[PARTES DO EXERCÍCIO]
1. Responda às perguntas abaixo com base no texto sobre o encalhe do Ever Given.
(a) Em que data o Ever Given encalhou no Canal de Suez?
(b) Qual empresa afretou e operou o navio?
(c) Em que dia o tráfego em Suez foi normalizado?
2. Reescreva a parte dos registros que começa na linha que contém "Where should I click to: Click the back" e vai até o fim dos registros, substituindo "Leaderboards" por "Rankings" e mantendo todo o resto sem alteração.

[TEXTO FORNECIDO]

Divulgado o relatório do caso Ever Given


Fonte: A Tribuna On-line / Eliane Octaviano*
 
Porta-contêineres encalhou no Canal de Suez em março de 2021 e provocou prejuízos econômico e comercial
 
O porta-contêineres Ever Given encalhou em 23 de março de 2021 no Canal de Suez, um dos pontos mais estratégicos do transporte marítimo no Egito, que liga o mares Vermelho e Mediterrâneo, representando 12% do comércio mundial. O Ever Given, com seus quase 400 metros de comprimento, 53 metros de largura e peso de 224 mil toneladas, havia saído da China com destino a Roterdã, na Holanda, e transportava cerca de 20 mil contêineres.
 
De propriedade da empresa japonesa Shoei Kisen Kaisha, foi afretado e operado pela Evergreen Marine, que tem sede em Taiwan, tendo como porto de registro a Cidade do Panamá, arvorando, portanto, a bandeira panamenha. O encalhe provocou um congestionamento de mais de 400 embarcações e o tráfego em Suez só foi normalizado em 29 de março, após a remoção do porta-contêineres. Não houve incêndio, poluição ou vítimas, apenas os prejuízos econômico e comercial.

[DADOS FORNECIDOS]
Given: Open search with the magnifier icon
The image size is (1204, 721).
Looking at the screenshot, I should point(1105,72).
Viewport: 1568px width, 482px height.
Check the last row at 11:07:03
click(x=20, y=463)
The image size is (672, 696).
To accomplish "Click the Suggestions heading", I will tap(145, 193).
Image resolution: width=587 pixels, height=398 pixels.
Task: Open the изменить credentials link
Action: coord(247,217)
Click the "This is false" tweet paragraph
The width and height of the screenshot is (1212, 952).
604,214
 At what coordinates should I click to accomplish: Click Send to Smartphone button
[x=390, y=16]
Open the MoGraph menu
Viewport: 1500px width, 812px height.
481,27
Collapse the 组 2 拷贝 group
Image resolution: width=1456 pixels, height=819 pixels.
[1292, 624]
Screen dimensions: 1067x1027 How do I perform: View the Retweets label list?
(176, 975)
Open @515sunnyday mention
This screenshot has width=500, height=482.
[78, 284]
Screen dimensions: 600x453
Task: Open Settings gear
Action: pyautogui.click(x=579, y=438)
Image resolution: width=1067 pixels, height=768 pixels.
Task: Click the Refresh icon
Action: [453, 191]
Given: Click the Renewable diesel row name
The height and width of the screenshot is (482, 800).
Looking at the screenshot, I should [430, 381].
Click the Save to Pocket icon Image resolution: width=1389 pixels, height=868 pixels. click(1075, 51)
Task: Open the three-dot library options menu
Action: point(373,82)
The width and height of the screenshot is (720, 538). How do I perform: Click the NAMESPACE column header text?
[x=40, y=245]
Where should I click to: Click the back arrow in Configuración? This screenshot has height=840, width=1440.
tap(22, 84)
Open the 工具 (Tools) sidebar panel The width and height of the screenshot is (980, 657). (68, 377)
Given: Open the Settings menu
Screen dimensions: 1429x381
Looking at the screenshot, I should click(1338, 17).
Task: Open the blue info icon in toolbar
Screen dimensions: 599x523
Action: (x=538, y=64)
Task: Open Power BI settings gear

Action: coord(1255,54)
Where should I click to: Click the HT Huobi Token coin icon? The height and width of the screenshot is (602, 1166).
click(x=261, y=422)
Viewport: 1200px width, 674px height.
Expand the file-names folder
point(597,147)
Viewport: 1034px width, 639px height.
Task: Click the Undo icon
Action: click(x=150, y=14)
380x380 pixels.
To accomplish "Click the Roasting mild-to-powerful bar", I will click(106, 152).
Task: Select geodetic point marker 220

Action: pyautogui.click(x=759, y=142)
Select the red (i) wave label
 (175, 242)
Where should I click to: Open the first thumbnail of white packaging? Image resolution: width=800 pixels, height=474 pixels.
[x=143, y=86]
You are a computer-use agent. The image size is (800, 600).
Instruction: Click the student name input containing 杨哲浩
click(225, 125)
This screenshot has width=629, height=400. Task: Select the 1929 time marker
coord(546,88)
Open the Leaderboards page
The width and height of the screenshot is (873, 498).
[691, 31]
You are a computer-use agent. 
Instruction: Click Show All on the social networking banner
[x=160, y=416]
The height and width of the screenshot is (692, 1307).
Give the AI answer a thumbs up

[RESPOSTAS FORNECIDAS]
1.
(a) Em 23 de março de 2021.
(b) A Evergreen Marine.
(c) Em 29 de março.

2.
Where should I click to: Click the back arrow in Configuración? This screenshot has height=840, width=1440.
tap(22, 84)
Open the 工具 (Tools) sidebar panel The width and height of the screenshot is (980, 657). (68, 377)
Given: Open the Settings menu
Screen dimensions: 1429x381
Looking at the screenshot, I should click(1338, 17).
Task: Open the blue info icon in toolbar
Screen dimensions: 599x523
Action: (x=538, y=64)
Task: Open Power BI settings gear

Action: coord(1255,54)
Where should I click to: Click the HT Huobi Token coin icon? The height and width of the screenshot is (602, 1166).
click(x=261, y=422)
Viewport: 1200px width, 674px height.
Expand the file-names folder
point(597,147)
Viewport: 1034px width, 639px height.
Task: Click the Undo icon
Action: click(x=150, y=14)
380x380 pixels.
To accomplish "Click the Roasting mild-to-powerful bar", I will click(106, 152).
Task: Select geodetic point marker 220

Action: pyautogui.click(x=759, y=142)
Select the red (i) wave label
 (175, 242)
Where should I click to: Open the first thumbnail of white packaging? Image resolution: width=800 pixels, height=474 pixels.
[x=143, y=86]
You are a computer-use agent. The image size is (800, 600).
Instruction: Click the student name input containing 杨哲浩
click(225, 125)
This screenshot has width=629, height=400. Task: Select the 1929 time marker
coord(546,88)
Open the Rankings page
The width and height of the screenshot is (873, 498).
[691, 31]
You are a computer-use agent. 
Instruction: Click Show All on the social networking banner
[x=160, y=416]
The height and width of the screenshot is (692, 1307).
Give the AI answer a thumbs up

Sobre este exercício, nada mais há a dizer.